Per gli europei non è tanto questione del quanto, ma del come. Complessivamente i quattro maggiori paesi dell’Unione (Germania, Francia, Italia, Spagna) spendono già adesso circa il doppio della Russia per la difesa (165 miliardi di dollari contro 85 miliardi dei russi); se aggiungiamo la spesa degli altri paesi “minori” si arriva a oltre 250 miliardi, più o meno quanto spende la Cina per le proprie forze armate.

Il problema ovviamente è che tutti questi soldi vengono spesi per finanziare gli eserciti nazionali così che la cooperazione tra i vari paesi si riduce alla messa in campo di alcuni battaglioni di pronto intervento e al coordinamento nello sviluppo e produzione di alcuni sistemi d’arma.

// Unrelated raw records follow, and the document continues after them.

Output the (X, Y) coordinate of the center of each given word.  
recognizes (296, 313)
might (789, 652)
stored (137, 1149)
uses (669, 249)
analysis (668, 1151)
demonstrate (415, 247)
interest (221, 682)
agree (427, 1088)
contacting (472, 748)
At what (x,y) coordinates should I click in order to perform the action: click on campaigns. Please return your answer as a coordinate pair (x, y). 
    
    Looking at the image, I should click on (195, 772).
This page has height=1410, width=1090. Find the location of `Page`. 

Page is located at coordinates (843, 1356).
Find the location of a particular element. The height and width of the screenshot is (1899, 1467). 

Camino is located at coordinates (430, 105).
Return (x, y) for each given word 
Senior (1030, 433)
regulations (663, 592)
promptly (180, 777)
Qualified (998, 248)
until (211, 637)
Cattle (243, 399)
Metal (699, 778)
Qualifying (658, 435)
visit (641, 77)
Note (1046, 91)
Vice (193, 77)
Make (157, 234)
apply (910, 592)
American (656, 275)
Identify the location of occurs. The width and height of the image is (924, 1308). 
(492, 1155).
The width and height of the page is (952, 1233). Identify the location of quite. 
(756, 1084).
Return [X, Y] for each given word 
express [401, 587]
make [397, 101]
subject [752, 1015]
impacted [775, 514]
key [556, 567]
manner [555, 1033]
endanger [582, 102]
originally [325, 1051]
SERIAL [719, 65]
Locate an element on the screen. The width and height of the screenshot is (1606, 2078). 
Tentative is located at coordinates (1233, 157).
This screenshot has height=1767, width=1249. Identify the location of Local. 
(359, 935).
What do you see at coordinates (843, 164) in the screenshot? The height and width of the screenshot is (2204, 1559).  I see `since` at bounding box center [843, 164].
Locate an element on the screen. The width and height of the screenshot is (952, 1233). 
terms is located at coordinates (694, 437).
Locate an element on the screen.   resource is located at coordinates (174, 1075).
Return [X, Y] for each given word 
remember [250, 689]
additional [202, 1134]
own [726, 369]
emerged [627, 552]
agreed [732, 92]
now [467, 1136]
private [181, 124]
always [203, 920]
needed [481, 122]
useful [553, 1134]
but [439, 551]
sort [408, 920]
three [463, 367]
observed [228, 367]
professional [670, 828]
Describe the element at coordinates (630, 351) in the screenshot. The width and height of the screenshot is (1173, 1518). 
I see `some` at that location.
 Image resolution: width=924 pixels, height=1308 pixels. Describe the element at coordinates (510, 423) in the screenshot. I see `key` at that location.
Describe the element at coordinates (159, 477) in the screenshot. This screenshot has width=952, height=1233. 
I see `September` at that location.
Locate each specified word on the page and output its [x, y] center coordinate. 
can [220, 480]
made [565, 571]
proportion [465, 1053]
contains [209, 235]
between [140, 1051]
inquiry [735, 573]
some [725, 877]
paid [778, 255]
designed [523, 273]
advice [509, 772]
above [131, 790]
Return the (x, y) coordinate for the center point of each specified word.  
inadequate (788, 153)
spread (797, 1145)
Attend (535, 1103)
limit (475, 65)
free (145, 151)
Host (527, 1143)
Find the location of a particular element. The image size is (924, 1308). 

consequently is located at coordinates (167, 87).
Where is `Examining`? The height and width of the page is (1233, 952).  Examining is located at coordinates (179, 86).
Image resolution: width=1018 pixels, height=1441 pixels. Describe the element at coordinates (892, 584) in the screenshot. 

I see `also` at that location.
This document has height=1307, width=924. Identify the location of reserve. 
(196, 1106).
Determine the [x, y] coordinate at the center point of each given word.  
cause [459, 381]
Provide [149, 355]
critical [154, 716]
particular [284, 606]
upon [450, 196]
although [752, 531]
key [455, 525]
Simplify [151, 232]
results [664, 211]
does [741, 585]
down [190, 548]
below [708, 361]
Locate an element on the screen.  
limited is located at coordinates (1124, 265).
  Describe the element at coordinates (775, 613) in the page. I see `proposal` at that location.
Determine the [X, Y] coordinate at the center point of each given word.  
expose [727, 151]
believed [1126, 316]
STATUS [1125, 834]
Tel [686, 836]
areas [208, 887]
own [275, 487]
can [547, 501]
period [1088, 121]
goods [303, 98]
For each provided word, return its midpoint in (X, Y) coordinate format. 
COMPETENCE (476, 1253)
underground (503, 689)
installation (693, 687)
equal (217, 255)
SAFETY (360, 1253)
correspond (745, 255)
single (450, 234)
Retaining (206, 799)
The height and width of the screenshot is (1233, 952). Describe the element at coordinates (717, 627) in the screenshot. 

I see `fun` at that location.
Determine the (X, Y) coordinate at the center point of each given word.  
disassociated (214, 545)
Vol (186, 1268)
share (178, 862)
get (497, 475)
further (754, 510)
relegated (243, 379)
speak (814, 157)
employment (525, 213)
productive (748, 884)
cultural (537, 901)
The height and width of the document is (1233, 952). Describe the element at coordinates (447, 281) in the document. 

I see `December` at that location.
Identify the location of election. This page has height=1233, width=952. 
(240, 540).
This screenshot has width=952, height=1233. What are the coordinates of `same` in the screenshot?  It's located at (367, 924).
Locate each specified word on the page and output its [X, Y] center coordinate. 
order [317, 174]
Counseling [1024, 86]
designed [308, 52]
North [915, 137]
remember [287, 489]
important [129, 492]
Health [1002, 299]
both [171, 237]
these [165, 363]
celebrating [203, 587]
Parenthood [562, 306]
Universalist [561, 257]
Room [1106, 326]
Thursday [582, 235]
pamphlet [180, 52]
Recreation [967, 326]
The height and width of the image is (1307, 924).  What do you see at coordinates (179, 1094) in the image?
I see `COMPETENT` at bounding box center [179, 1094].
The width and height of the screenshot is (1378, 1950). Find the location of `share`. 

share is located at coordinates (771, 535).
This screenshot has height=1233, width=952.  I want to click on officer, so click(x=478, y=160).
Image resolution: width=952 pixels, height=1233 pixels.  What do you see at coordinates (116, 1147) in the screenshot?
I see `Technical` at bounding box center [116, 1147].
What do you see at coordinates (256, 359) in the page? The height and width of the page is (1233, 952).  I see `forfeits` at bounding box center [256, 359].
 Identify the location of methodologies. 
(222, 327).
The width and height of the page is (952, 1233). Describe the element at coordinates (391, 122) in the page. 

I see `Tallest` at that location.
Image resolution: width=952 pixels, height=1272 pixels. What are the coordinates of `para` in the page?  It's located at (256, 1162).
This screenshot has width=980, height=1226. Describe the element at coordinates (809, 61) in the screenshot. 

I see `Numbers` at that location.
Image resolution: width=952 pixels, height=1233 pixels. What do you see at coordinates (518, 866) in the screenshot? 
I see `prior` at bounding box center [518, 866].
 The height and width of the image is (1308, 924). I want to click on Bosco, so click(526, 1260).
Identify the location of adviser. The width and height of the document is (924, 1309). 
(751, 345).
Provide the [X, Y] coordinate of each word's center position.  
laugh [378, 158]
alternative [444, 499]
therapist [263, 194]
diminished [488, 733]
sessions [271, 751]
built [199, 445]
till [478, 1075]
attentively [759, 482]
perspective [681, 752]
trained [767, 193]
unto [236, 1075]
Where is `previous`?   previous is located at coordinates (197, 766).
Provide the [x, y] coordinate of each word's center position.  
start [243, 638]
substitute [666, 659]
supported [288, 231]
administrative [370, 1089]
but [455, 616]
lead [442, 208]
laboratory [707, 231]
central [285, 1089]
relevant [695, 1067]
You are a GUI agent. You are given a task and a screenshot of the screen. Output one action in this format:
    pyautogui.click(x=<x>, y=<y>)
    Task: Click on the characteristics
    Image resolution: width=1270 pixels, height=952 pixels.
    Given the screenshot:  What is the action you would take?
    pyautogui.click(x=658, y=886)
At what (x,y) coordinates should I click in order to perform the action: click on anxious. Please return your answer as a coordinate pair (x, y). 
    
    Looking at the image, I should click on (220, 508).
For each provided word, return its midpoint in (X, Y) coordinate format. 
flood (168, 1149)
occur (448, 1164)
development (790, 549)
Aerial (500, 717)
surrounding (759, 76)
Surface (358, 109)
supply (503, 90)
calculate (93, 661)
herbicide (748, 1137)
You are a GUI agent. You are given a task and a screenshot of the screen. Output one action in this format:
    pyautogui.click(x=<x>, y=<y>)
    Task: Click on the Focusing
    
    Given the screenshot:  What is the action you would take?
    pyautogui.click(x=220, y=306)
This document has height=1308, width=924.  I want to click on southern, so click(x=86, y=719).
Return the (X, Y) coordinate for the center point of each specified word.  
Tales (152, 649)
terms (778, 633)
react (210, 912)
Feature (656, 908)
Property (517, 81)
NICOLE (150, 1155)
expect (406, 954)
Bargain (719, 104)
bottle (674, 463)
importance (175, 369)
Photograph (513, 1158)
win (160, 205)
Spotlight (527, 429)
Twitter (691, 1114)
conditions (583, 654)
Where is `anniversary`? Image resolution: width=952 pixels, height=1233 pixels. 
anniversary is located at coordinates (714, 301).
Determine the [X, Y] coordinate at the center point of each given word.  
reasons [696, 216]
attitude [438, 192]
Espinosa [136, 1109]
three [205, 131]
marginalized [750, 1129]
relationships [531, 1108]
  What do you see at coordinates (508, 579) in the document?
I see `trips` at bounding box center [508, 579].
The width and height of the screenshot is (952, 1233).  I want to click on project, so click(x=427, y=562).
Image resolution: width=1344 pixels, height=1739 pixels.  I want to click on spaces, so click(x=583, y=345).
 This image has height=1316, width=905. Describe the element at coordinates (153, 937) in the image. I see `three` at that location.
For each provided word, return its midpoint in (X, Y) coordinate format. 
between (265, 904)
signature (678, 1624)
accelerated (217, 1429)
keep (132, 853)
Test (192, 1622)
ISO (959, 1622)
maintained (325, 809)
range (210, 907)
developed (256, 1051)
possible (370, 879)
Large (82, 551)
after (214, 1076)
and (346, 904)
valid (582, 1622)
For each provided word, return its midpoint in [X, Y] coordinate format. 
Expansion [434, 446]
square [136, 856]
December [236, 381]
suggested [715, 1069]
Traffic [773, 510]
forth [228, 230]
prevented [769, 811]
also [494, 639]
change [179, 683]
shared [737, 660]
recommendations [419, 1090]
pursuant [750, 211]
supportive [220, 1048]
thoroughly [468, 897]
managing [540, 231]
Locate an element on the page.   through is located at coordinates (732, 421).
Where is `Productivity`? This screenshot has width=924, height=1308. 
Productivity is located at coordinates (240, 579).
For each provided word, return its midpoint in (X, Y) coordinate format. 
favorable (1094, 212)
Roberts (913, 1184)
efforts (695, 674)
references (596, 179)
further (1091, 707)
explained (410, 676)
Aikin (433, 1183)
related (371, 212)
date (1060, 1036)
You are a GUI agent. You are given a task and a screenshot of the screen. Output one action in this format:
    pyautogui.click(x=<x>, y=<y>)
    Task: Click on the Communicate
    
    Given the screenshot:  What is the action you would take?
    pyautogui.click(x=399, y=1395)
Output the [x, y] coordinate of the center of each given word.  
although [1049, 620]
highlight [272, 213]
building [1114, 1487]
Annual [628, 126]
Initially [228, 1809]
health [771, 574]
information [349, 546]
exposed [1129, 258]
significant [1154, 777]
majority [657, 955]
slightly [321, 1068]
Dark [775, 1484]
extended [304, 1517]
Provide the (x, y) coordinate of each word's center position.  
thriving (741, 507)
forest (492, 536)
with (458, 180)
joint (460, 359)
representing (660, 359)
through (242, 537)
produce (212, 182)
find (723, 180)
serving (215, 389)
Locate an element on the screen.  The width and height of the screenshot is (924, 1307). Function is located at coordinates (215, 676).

Insomma, già adesso, se lo volessero, i paesi europei potrebbero provvedere alla propria sicurezza nei confronti di un avversario temibile come la Russia, che tuttavia con la guerra di Ucraina ha mostrato gli evidenti limiti quantitativi e qualitativi delle proprie forze armate.

Non sorprende quindi che nell’establishment di politica estera e militare americana si venga affermando la tesi secondo la quale gli Stati Uniti dovrebbero diminuire la loro presenza nel vecchio continente lasciando agli europei — che dopotutto ne hanno le risorse — il compito di difendersi e concentrandosi verso l’Asia e le “sfide” rappresentate dall’assertività cinese su Taiwan (e non solo).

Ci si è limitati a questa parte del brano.